This document provides comprehensive documentation for the workflow comparison configuration format.

Overview
Configuration File Format
Top-Level Fields
Cost Configuration
Similarity Groups
Ignore Rules
Parameter Comparison Rules
Exemptions
Connection Rules
Output Configuration
Examples

Overview

Configuration files can be written in either YAML or JSON format. YAML is recommended for readability and easier maintenance. The configuration controls:

Cost weights for different types of graph edits
Similarity groups to treat similar node types as equivalent
Ignore rules to exclude certain nodes or parameters
Parameter comparison rules for flexible matching
Exemptions for optional nodes
Output formatting preferences

Configuration File Format

YAML Example

yaml

version: "1.0"
name: "my-config"
description: "My custom configuration"

costs:
  nodes:
    insertion: 10.0
    deletion: 10.0
    # ... more costs

similarity_groups:
  triggers:
    - "n8n-nodes-base.webhook"
    - "n8n-nodes-base.manualTrigger"

ignore:
  node_types:
    - "n8n-nodes-base.stickyNote"

parameter_comparison:
  numeric_tolerance:
    - parameter: "options.temperature"
      tolerance: 0.1

output:
  max_edits: 15

JSON Example

json

{
  "version": "1.0",
  "name": "my-config",
  "description": "My custom configuration",
  "costs": {
    "nodes": {
      "insertion": 10.0,
      "deletion": 10.0
    }
  },
  "similarity_groups": {
    "triggers": [
      "n8n-nodes-base.webhook",
      "n8n-nodes-base.manualTrigger"
    ]
  }
}

Top-Level Fields

`version` (string, required)

Configuration format version. Currently "1.0".

yaml

version: "1.0"

`name` (string, optional)

A unique identifier for this configuration.

yaml

name: "my-custom-config"

`description` (string, optional)

Human-readable description of what this configuration does.

yaml

description: "Strict comparison for production workflows"

Cost Configuration

The costs section defines penalties for different graph edit operations. These costs directly impact the similarity score.

Structure

yaml

costs:
  nodes:
    insertion: <float>
    deletion: <float>
    substitution:
      same_type: <float>
      similar_type: <float>
      different_type: <float>
      trigger_mismatch: <float>

  edges:
    insertion: <float>
    deletion: <float>
    substitution: <float>

  parameters:
    mismatch_weight: <float>
    nested_weight: <float>

Node Costs

`costs.nodes.insertion` (float, default: 10.0)
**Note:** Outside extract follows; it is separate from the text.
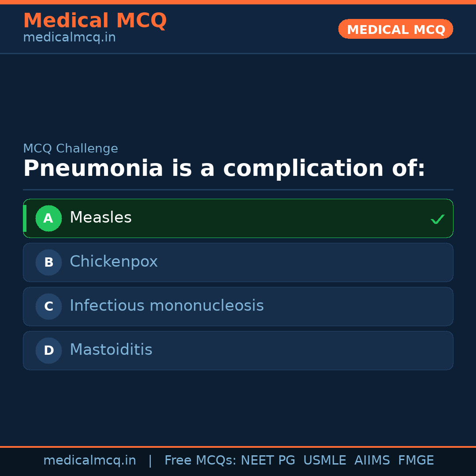Pick the Infectious mononucleosis answer

tap(167, 306)
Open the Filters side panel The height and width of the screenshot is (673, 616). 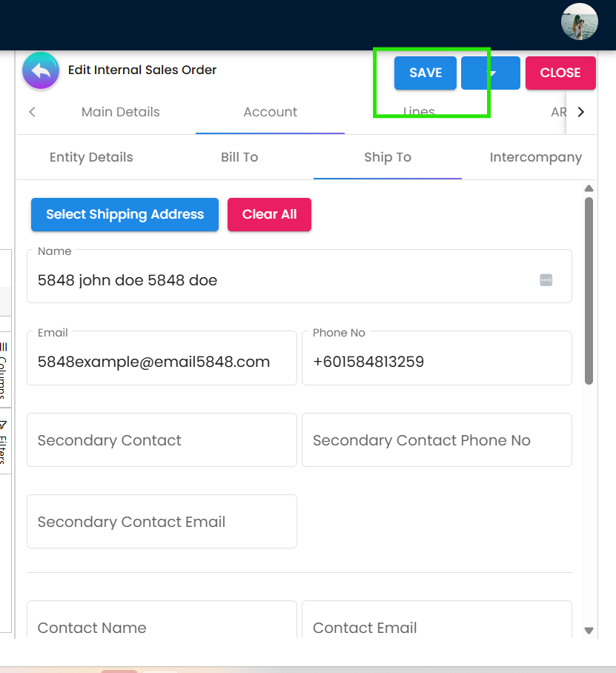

Cost penalty when a node exists in the ground truth but is missing from the generated workflow.

Use case: Set higher for stricter matching (e.g., 15.0), lower for lenient matching (e.g., 5.0).

yaml

costs:
  nodes:
    insertion: 10.0

`costs.nodes.deletion` (float, default: 10.0)

Cost penalty when a node exists in the generated workflow but not in the ground truth.
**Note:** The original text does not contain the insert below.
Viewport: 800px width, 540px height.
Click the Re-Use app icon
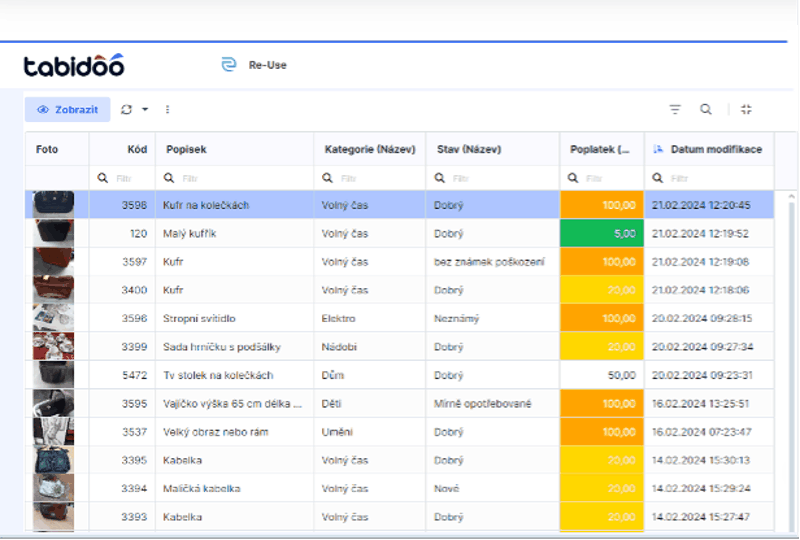(x=228, y=65)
Use case: Set higher to penalize extra nodes more severely.

yaml

costs:
  nodes:
    deletion: 15.0

`costs.nodes.substitution.same_type` (float, default: 1.0)

Cost when two nodes have the same type but different parameters.

Use case:

Low values (0.5-1.0): Allow parameter variations
High values (2.0-5.0): Require exact parameter matches

yaml

costs:
  nodes:
    substitution:
      same_type: 1.0

`costs.nodes.substitution.similar_type` (float, default: 5.0)
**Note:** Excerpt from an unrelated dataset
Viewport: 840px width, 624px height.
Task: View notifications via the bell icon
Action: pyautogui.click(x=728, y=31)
Cost when two nodes are in the same similarity group (see Similarity Groups).

Example: Replacing lmChatOpenAi with lmChatAnthropic (both are LLMs).

yaml

costs:
  nodes:
    substitution:
      similar_type: 5.0

`costs.nodes.substitution.different_type` (float, default: 15.0)

Cost when replacing a node with a completely different type.

Example: Replacing httpRequest with webhook.

yaml

costs:
  nodes:
    substitution:
      different_type: 15.0

`costs.nodes.substitution.trigger_mismatch` (float, default: 50.0)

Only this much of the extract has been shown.